57 – En el Concilio de Jerusalén la decisión final es fruto de un acuerdo entre diversas maniobras y estratagemas que sembraban cizaña. Esa es la fórmula, cuando el Espíritu nos pone a todos de acuerdo

Inmutable y eterno en su divina naturaleza, el propio Jesucristo declaró sobre su misión en la tierra no haber venido a abolir da ley y los profetas, sino a darles pleno cumplimiento (cf. Mt 5, 15-17). No obstante, es indiscutible que esta “plenitud” trajo consigo la mayor novedad que la historia ha conocido, pues bajo todos los aspectos, la predicación del Redentor significó una completa renovación para el hombre, sea en su relación con Dios sea en la convivencia con los demás.
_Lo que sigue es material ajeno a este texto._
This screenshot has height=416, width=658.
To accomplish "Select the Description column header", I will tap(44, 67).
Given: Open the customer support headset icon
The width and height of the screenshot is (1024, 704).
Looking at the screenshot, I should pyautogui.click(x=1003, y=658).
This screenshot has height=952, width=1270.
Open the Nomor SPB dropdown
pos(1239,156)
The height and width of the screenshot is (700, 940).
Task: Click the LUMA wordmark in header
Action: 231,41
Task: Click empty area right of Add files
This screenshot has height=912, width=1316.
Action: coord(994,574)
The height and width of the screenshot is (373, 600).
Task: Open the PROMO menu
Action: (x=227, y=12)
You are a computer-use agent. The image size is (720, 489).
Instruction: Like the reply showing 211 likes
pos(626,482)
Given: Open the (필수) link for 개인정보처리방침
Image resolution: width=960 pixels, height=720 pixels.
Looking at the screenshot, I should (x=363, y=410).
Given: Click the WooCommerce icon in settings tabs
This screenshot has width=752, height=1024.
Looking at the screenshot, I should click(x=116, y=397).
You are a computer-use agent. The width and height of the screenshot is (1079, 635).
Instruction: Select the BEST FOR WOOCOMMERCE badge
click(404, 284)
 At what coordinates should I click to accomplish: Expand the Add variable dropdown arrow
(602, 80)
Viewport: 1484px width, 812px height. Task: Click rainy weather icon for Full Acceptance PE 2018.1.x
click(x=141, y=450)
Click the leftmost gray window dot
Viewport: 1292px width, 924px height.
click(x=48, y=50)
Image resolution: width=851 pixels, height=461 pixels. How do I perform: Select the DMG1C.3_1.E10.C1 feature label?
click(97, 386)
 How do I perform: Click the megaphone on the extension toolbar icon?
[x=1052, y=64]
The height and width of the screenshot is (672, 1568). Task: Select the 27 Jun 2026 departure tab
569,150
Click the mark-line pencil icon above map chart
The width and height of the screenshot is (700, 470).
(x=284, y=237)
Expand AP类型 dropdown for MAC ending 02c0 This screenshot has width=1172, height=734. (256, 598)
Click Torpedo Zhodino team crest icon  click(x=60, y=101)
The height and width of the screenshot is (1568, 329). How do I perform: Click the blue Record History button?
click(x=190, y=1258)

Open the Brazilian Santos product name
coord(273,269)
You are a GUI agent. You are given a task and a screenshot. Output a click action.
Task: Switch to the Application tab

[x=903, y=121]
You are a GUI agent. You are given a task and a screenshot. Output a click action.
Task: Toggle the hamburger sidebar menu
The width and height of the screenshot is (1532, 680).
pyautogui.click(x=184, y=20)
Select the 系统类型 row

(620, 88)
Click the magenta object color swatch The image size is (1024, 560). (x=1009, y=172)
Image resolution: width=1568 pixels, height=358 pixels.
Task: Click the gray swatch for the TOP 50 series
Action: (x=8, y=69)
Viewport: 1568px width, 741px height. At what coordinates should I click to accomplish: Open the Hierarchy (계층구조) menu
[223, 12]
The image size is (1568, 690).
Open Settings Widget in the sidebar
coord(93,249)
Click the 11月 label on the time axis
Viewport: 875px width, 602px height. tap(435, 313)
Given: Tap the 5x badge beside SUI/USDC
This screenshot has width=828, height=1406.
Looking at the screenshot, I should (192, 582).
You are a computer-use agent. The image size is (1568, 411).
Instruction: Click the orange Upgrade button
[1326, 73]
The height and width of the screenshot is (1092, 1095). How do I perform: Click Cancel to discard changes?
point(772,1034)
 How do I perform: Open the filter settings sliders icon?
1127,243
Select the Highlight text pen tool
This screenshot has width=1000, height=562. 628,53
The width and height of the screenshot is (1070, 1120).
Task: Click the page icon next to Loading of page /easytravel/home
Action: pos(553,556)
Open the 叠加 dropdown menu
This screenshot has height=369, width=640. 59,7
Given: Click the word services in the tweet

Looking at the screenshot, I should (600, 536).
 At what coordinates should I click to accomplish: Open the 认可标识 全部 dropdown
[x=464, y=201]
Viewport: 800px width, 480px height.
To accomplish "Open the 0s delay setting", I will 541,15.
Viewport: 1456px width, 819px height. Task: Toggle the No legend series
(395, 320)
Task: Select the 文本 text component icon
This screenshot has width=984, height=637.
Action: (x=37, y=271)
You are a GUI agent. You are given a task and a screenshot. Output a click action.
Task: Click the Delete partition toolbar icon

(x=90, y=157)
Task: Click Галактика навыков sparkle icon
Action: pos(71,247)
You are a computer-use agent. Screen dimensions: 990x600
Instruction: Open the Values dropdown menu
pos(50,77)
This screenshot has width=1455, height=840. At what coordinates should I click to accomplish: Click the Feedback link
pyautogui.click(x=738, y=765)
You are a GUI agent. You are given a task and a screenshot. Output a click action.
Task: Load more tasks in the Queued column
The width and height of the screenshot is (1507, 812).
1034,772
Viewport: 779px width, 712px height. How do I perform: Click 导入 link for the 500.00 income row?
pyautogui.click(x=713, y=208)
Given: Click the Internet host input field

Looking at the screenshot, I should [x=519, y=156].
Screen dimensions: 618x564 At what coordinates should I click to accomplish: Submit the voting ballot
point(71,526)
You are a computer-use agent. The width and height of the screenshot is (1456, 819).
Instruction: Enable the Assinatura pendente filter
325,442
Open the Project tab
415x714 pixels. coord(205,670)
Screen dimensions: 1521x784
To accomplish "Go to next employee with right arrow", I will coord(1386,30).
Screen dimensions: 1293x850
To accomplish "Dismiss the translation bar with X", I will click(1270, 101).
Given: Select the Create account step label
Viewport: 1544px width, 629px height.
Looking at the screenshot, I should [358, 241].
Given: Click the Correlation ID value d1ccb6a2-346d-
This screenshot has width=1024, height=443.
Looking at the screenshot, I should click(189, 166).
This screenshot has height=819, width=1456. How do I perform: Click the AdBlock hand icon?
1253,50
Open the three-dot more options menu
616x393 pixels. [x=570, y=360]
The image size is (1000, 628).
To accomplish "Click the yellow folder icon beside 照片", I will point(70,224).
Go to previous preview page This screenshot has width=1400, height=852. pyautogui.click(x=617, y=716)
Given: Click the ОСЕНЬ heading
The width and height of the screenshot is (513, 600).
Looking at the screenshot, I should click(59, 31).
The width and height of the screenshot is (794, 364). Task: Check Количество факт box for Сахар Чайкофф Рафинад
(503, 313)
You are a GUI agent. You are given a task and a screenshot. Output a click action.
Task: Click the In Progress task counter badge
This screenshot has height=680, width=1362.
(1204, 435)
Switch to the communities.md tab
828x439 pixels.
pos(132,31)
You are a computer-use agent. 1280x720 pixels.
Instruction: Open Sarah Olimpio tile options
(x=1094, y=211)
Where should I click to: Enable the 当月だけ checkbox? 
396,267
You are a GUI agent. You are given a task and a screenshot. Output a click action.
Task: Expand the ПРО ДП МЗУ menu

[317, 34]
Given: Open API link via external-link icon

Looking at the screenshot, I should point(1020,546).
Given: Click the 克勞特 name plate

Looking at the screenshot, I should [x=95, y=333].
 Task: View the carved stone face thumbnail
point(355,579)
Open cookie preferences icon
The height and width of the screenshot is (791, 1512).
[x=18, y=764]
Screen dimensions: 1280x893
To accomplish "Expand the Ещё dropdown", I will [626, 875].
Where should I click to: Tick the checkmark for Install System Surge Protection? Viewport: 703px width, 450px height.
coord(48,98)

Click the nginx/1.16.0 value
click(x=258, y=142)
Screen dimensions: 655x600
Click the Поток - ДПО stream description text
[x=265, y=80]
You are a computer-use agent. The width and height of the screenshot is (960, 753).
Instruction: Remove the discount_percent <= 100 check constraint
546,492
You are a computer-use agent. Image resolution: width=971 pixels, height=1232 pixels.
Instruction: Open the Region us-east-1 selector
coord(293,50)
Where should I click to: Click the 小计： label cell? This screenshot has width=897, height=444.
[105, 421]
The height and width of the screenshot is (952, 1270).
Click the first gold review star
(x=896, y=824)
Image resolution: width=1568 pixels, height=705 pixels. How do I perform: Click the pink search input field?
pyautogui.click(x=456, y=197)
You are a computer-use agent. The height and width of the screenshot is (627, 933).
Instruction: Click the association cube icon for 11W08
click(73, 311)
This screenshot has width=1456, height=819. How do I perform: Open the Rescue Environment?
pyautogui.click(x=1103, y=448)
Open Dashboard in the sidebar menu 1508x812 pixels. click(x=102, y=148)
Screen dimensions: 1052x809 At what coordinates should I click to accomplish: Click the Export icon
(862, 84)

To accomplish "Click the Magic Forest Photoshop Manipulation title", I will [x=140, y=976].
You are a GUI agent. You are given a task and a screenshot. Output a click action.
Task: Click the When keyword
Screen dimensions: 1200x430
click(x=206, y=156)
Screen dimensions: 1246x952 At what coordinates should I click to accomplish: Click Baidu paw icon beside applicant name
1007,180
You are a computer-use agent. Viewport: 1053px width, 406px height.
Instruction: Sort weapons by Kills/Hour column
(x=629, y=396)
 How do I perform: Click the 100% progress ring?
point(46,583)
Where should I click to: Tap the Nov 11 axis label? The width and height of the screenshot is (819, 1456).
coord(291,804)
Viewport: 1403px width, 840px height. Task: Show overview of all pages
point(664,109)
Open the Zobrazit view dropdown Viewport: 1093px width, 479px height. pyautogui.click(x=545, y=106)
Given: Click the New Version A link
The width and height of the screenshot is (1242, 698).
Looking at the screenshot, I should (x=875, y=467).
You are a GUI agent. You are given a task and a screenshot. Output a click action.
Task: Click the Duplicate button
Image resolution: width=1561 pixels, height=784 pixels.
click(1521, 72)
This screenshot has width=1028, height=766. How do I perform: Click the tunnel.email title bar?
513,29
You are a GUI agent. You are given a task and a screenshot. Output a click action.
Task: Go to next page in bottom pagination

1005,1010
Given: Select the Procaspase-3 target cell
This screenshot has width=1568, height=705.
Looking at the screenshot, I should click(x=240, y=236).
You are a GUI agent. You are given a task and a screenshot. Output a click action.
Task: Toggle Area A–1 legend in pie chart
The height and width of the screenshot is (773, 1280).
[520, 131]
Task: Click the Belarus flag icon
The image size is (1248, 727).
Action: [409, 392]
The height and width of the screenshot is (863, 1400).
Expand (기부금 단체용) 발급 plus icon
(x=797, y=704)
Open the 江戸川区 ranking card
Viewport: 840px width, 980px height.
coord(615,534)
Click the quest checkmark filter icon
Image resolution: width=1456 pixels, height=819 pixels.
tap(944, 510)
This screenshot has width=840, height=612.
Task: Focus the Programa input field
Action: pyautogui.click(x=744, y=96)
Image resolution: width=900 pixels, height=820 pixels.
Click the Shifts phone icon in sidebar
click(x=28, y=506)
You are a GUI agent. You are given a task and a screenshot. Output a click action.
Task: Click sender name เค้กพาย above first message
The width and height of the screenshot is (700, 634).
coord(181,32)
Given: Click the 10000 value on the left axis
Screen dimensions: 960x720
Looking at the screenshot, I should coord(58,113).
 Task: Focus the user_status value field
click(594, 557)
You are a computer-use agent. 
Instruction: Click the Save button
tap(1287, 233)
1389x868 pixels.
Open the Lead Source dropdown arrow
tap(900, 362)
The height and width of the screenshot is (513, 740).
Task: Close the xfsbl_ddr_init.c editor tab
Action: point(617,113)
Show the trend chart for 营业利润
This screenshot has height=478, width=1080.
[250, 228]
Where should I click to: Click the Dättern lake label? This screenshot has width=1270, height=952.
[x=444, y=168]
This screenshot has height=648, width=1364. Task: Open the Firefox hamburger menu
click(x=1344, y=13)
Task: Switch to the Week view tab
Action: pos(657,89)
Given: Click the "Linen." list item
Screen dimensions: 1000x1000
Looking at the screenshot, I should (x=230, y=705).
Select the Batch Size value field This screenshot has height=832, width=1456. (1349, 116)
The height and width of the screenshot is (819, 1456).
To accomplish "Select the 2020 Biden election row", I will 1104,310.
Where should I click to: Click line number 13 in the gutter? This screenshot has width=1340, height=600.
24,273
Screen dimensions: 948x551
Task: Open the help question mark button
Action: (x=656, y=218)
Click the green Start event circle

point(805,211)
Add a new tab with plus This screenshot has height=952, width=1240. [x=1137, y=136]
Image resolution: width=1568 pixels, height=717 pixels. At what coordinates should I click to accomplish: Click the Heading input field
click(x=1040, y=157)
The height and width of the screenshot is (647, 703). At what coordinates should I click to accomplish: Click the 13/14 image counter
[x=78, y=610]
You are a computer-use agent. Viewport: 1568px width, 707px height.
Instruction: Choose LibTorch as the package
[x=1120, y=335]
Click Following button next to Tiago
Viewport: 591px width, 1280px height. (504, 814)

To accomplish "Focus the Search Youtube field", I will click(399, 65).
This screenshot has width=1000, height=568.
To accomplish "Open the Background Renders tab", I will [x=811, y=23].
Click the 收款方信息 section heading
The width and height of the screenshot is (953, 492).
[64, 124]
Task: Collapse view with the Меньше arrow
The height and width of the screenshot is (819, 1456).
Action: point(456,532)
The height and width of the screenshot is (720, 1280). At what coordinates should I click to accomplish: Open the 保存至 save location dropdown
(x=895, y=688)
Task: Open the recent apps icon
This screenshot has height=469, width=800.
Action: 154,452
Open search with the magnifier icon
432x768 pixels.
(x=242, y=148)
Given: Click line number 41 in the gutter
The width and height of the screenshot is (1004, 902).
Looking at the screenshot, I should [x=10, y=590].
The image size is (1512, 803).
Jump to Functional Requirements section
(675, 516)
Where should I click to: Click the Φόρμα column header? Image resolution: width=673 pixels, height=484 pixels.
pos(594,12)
Baste pensar, por ejemplo, en la revelación de la trinidad de Personas en el Dios Único, la invitación a participar de la vida divina por la gracia, o el “giro copernicano” habido en las relaciones humanas con el mandamiento nuevo del amor. E incluso en aspectos ya presentes desde siempre en la vida de los hombres, Jesucristo colocó una perspectiva nueva. Así, ofrece la anhelada paz, pero no la que da el mundo sino “su” paz (cf. Jn 14, 27); y promete la felicidad, pero como recompensa a los justos y los que sufren por su nombre (cf. Mt 5, 3-12).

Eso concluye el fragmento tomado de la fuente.